Being curious about the world, wanting to know how it works, is perhaps a purer form of scientific exploration... but the goal to manipulate what we find to some desirable end (well within the domain of politics) is the inevitable conclusion, and that reality shouldn't be brushed aside as not relevant to explore or question in science.

*Computer Power and Human Reason: From Judgment to Calculation by Joseph Weizenbaum | Goodreads 



Antiparticle said:


> We developed them because it was epidemics (millions of people need it) and because they are cheap to develop (1$ per dose).
> 
> If you get glioblastoma brain tumor in the future, your statistics to get it are 1 per 100 000 people so not that much, this is not even a rare disease (it needs 3-5 per 10 000), so you get to chose between 2-3 chemotherapy drugs (they are expensive so I assume the government pays in USA, I think around 1000$), if they are a good match you are lucky, otherwise your chances to die are above 99%.
> 
> Pharmacies are not going to develop any expensive new drugs for this disease. This is also why cancer research is very generously supported in most universities, including drug therapy development.


Vaccines are made cheap artificially. They are very resource intensive to develop, manufacture, and distribute, especially on a global scale as in the current pandemic. It then becomes a concerted effort to manage the resources to make it happen, requiring the cooperation of many organizations. Pharmaceutical companies have economic incentives to be grossly profitable, and so have huge lobbies to support their business around the world. Universities are also highly political and honestly that is why I couldn't stand "climbing the ladder" in them - who can bring in the most funding? What causes/projects will gain the most support? What credentials do you need to have research worth considering?

I don't want to take the thread too off-topic, but I don't see how these examples are not related to politics.


----------



## LeafStew (Oct 17, 2009)

Read today that 2 AI researchers from Deepmind (Google) won the Breakthrough prize:


> Demis Hassabis, DeepMind
> John Jumper, DeepMind
> 
> For developing a deep learning AI method that rapidly and accurately predicts the three-dimensional structure of proteins from their amino acid sequence.
> ...


----------



## Squirt (Jun 2, 2017)

LeafStew said:


> Read today that 2 AI researchers from Deepmind (Google) won the Breakthrough prize:


Awesome that we have millions of dollars thrown at scientists by the esteemed Google and Facebook founders and... transhumanists:


* *


















Not to be confused with these people:

* *


















I would be curious what these scientists' true opinions about these awards are... not that they could turn down that amount of cash.

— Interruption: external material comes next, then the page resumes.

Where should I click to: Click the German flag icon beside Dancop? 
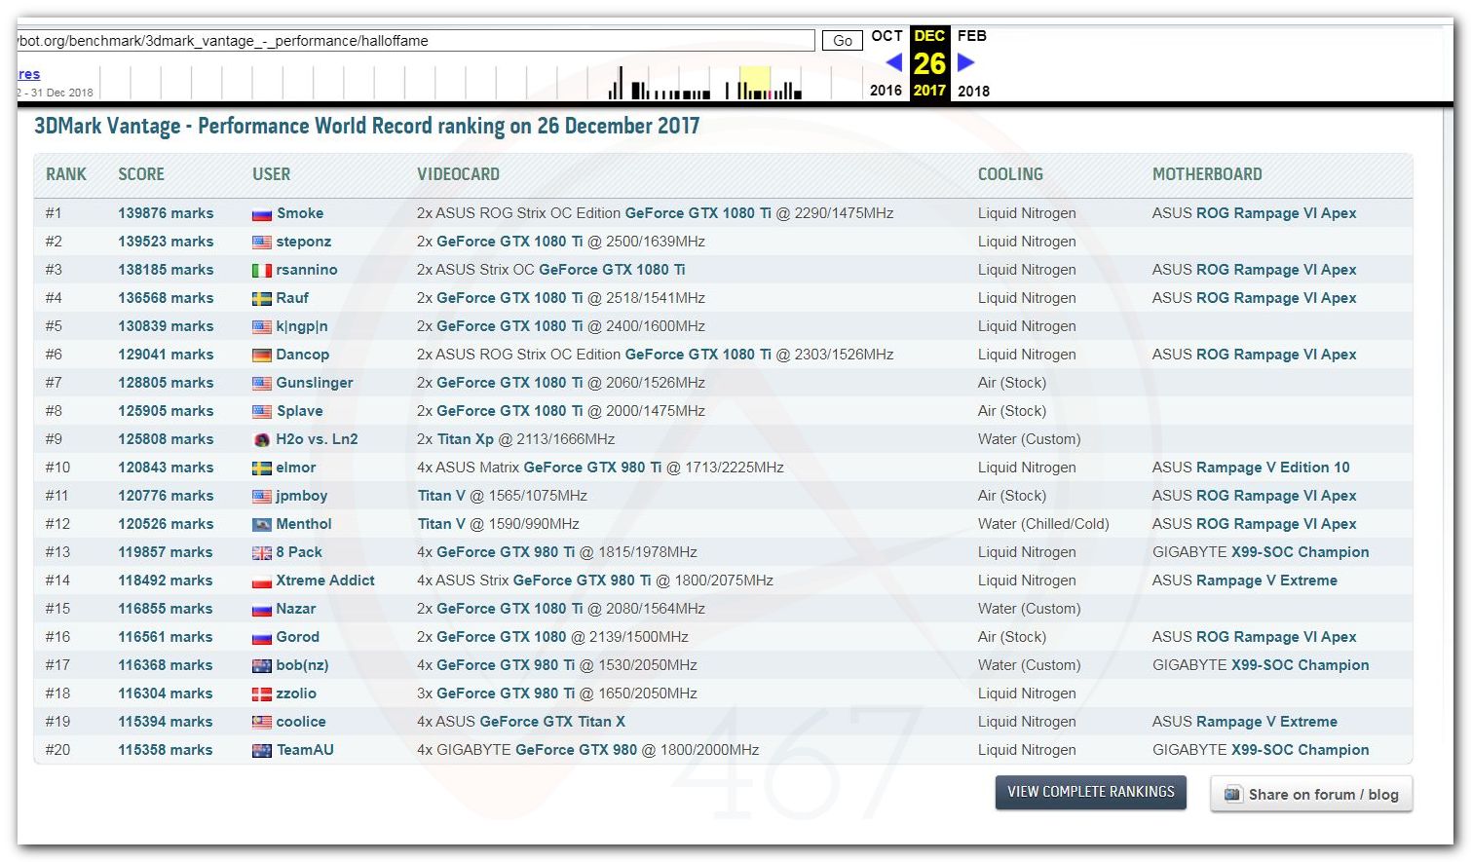(261, 356)
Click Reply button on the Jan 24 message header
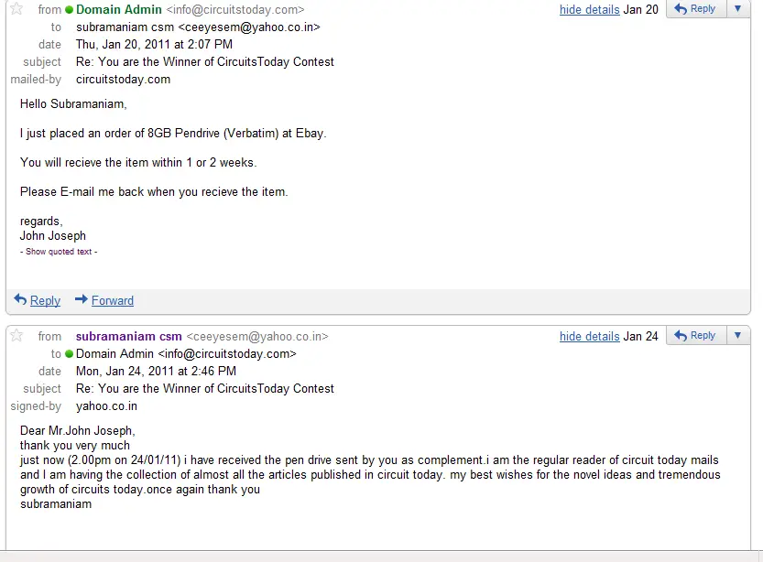Viewport: 763px width, 562px height. click(696, 335)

Anyway, I attended a workshop about molecular visualization where we discussed AlphaFold2. It looks useful for predicting protein structure and is a starting off point for more complex projects. John Jumper seems to be the main brains behind it, having devoted his entire career thus far to it, while Hassabis is the business. Pharmaceutical companies stand to gain and are already putting it to work, and Hassabis has assured them he will build on it with models to better facilitate drug discovery, even creating a new company for it as a subsidiary of Alphabet: Isomorphic Labs | Home 

“You can think of it as a little bit like what DeepMind does with Google,” says Hassabis. “Our research goes into hundreds of Google products; almost every Google product you touch now has some DeepMind tech in it. You can think of Isomorphic Labs as our outlet for the real world beyond Google.” DeepMind's AlphaFold changed how researchers work | MIT Technology Review

Breakthrough indeed. The way these tech conglomerates are inserting themselves into medicine (and other sectors) under this umbrella of "science for humankind" is disconcerting, to say the least. "Octopus" doesn't even define it... these are more like amoebas. 

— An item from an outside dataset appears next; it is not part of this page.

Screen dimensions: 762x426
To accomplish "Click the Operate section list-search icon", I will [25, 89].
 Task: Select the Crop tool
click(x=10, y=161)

At least the Wiley Foundation is more ideologically sane:

The 20th Annual Wiley Prize in Biomedical Sciences Awarded for Protein Structure Predictions | John Wiley & Sons, Inc.


----------



## Antiparticle (Jan 8, 2013)

Squirt said:


> Awesome that we have millions of dollars thrown at scientists by the esteemed Google and Facebook founders and... transhumanists:
> 
> 
> * *
> ...


I know that everyone can write anything anywhere, but why are you writing in this thread if you are negative towards scientific discoveries, and the thread is aimed for something completely opposite (popularization of science and scientific discoveries)?

Why not focus on some topic that positively motivates you for your own creativity?


----------



## Necrofantasia (Feb 26, 2014)

> Why not focus on some topic that positively motivates you for your own creativity?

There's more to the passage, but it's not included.